== DATA FOR PROCESSING ==
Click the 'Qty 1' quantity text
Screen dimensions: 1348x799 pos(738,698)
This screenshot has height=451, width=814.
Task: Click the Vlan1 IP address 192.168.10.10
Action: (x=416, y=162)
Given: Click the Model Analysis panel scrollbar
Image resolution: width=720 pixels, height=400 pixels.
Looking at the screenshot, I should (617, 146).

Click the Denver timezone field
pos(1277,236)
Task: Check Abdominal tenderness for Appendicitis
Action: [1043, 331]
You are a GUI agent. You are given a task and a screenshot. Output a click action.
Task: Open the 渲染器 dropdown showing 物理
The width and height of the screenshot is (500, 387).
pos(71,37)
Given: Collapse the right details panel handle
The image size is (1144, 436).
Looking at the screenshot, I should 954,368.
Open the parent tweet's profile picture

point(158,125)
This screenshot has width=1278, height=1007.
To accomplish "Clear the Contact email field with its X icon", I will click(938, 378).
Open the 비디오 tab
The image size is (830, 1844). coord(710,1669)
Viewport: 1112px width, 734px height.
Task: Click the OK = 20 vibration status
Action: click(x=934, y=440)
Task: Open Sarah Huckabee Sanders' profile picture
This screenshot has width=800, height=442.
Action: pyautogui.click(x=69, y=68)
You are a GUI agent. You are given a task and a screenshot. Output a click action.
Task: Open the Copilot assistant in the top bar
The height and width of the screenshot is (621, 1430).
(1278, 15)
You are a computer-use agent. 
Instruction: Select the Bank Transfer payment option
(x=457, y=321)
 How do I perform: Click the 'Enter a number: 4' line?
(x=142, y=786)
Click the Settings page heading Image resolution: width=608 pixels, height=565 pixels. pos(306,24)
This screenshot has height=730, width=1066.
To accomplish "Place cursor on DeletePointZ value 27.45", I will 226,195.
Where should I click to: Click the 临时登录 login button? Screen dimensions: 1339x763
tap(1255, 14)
===
WHAT THIS TASK INVOLVES:
Give back each record above exactly as written.

RESULT:
Click the 'Qty 1' quantity text
Screen dimensions: 1348x799 pos(738,698)
This screenshot has height=451, width=814.
Task: Click the Vlan1 IP address 192.168.10.10
Action: (x=416, y=162)
Given: Click the Model Analysis panel scrollbar
Image resolution: width=720 pixels, height=400 pixels.
Looking at the screenshot, I should (617, 146).

Click the Denver timezone field
pos(1277,236)
Task: Check Abdominal tenderness for Appendicitis
Action: [1043, 331]
You are a GUI agent. You are given a task and a screenshot. Output a click action.
Task: Open the 渲染器 dropdown showing 物理
The width and height of the screenshot is (500, 387).
pos(71,37)
Given: Collapse the right details panel handle
The image size is (1144, 436).
Looking at the screenshot, I should 954,368.
Open the parent tweet's profile picture

point(158,125)
This screenshot has width=1278, height=1007.
To accomplish "Clear the Contact email field with its X icon", I will click(938, 378).
Open the 비디오 tab
The image size is (830, 1844). coord(710,1669)
Viewport: 1112px width, 734px height.
Task: Click the OK = 20 vibration status
Action: click(x=934, y=440)
Task: Open Sarah Huckabee Sanders' profile picture
This screenshot has width=800, height=442.
Action: pyautogui.click(x=69, y=68)
You are a GUI agent. You are given a task and a screenshot. Output a click action.
Task: Open the Copilot assistant in the top bar
The height and width of the screenshot is (621, 1430).
(1278, 15)
You are a computer-use agent. 
Instruction: Select the Bank Transfer payment option
(x=457, y=321)
 How do I perform: Click the 'Enter a number: 4' line?
(x=142, y=786)
Click the Settings page heading Image resolution: width=608 pixels, height=565 pixels. pos(306,24)
This screenshot has height=730, width=1066.
To accomplish "Place cursor on DeletePointZ value 27.45", I will 226,195.
Where should I click to: Click the 临时登录 login button? Screen dimensions: 1339x763
tap(1255, 14)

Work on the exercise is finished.